Un communiqué du professeur Maurice Kamto, publié il y a quelques jours en guise de mise au point sur certains dérapages d’internautes, stipule ce qui suit : » Très souvent, j’ai été interpellé par des Camerounais de bonne foi, et par d’autres sous forme d’accusations déguisées, pour réagir au comportement de certains individus et groupes d’individus qui disent être mes soutiens dans les réseaux sociaux. Très souvent, je suis surpris par les pouvoirs qui me sont prêtés d’avoir une telle influence sur des individus que je ne connais pas. Je mesure cependant les conséquences et l’impact que les frasques de personnes se réclamant de moi pourraient avoir sur mon image et celle du parti dont je suis le Président national. Est-il besoin de rappeler que pour des raisons diverses, de nombreux compatriotes – chacun en fonction de ses frustrations et/ou de ses attentes – m’apportent librement leur soutien alors qu’ils n’ont aucun lien particulier avec moi, ni avec le MRC ? Samuel ETO’O ou Lionel MESSI seraient-ils complices ou responsables des actes de leurs supporters qui bagarrent au quartier ou s’insultent dans des disputes interminables ?… «

Une Propagande Déguisée en Mise au Point
Le communiqué signé par Maurice Kamto, sous couvert d’un prétendu exercice de clarification, s’inscrit en réalité dans une pure logique de propagande électorale. En cherchant à se dissocier des actes et propos parfois extrêmes de ses partisans, il tente subtilement de redorer son image et d’asseoir son autorité morale en vue des échéances électorales de 2025. Pourtant, cette déclaration souffre de plusieurs contradictions majeures qui révèlent le véritable objectif de cette sortie : rallier des soutiens, masquer des silences troublants et légitimer une posture victimaire.
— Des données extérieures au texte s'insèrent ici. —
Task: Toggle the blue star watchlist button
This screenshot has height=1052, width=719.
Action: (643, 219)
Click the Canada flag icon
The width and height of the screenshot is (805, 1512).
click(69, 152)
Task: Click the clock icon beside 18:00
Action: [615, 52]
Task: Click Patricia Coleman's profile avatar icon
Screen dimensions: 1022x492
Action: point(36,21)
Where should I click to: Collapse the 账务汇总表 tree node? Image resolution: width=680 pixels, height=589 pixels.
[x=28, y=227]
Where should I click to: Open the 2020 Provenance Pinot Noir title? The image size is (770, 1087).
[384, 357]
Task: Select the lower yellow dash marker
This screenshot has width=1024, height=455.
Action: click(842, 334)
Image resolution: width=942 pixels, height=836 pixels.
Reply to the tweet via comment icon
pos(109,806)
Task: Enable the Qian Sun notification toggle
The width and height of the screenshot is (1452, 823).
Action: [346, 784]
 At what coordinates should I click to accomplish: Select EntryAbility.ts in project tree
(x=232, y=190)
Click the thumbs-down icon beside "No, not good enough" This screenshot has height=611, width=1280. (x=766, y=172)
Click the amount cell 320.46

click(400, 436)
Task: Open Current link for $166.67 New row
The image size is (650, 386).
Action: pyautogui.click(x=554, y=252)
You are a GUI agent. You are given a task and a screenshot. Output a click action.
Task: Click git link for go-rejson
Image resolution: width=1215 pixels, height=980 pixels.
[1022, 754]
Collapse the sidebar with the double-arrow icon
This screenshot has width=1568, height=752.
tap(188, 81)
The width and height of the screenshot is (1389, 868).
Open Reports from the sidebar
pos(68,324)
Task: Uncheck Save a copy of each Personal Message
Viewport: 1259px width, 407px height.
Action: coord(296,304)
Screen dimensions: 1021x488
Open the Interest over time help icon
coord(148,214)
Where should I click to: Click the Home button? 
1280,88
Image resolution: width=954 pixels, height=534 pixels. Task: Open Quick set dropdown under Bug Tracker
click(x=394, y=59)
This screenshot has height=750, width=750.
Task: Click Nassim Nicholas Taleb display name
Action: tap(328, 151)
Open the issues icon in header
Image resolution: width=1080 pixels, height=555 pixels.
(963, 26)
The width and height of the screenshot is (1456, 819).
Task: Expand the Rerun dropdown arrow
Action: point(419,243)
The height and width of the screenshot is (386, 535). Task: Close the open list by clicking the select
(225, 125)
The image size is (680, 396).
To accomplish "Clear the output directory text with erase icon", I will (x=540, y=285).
Un Deux Poids, Deux Mesures Évident
Maurice Kamto évoque les injures et attaques dont il serait la cible, tout en dénonçant l’absence de sanctions contre les auteurs de propos haineux au sein du RDPC. Cependant, où était sa voix lorsqu’il s’agissait de condamner clairement et fermement les actes de violence commis par certains de ses propres partisans ? Il n’a jamais condamné les saccages des ambassades du Cameroun à l’étranger, actes qui ont pourtant terni l’image du pays et ont été revendiqués par certains de ses soutiens. Il n’a jamais exprimé publiquement son indignation face à l’assassinat de Martinez Zogo, un crime qui a bouleversé la nation et suscité une vague de réactions de nombreux acteurs politiques et sociaux. Cette absence de prise de position sur des faits d’une telle gravité jette une ombre sur sa prétendue posture de défenseur des valeurs démocratiques et républicaines.
Un Discours de Campagne Déguisé
Le texte, censé être une simple mise au point, vire rapidement vers un appel au soutien électoral. Les dix commandements énumérés sont un aveu à peine voilé de la véritable intention de ce communiqué : structurer un message de mobilisation électorale sous couvert d’un plaidoyer pour la paix et l’unité nationale. L’invitation insistante à l’inscription sur les listes électorales, le rappel de la nécessité de voter massivement et la défense du « vote le moment venu » montrent bien que l’objectif principal de ce texte est d’inciter ses partisans à la mobilisation pour 2025, tout en se dédouanant des accusations qui pourraient ternir son image dans l’opinion publique.

Une Stratégie Victimaire Bien Rodée
Plutôt que d’assumer un leadership fort et responsable en prenant clairement position sur les incidents liés à ses soutiens, Maurice Kamto préfère adopter une posture de victime d’un système oppresseur. Il dénonce des manipulations supposées orchestrées par le pouvoir en place et impute toute dérive à de prétendus agents infiltrés, censés œuvrer pour salir son image. Ce procédé rhétorique, bien connu en politique, permet d’esquiver toute responsabilité réelle et d’entretenir un flou stratégique sur la ligne officielle du MRC face aux dérives observées.
Un Texte Électoraliste et Opportuniste
Le communiqué, apparaît clairement comme une manœuvre stratégique visant à : Se disculper sans condamner explicitement les débordements de ses propres partisans. Mobiliser ses soutiens sous couvert de principes moraux. Alimenter un discours de victimisation face au pouvoir en place. En définitive, cette déclaration relève davantage d’un calcul politique que d’un véritable engagement pour l’unité et la justice. Derrière les belles paroles se cache une pure manœuvre de pré-campagne électorale.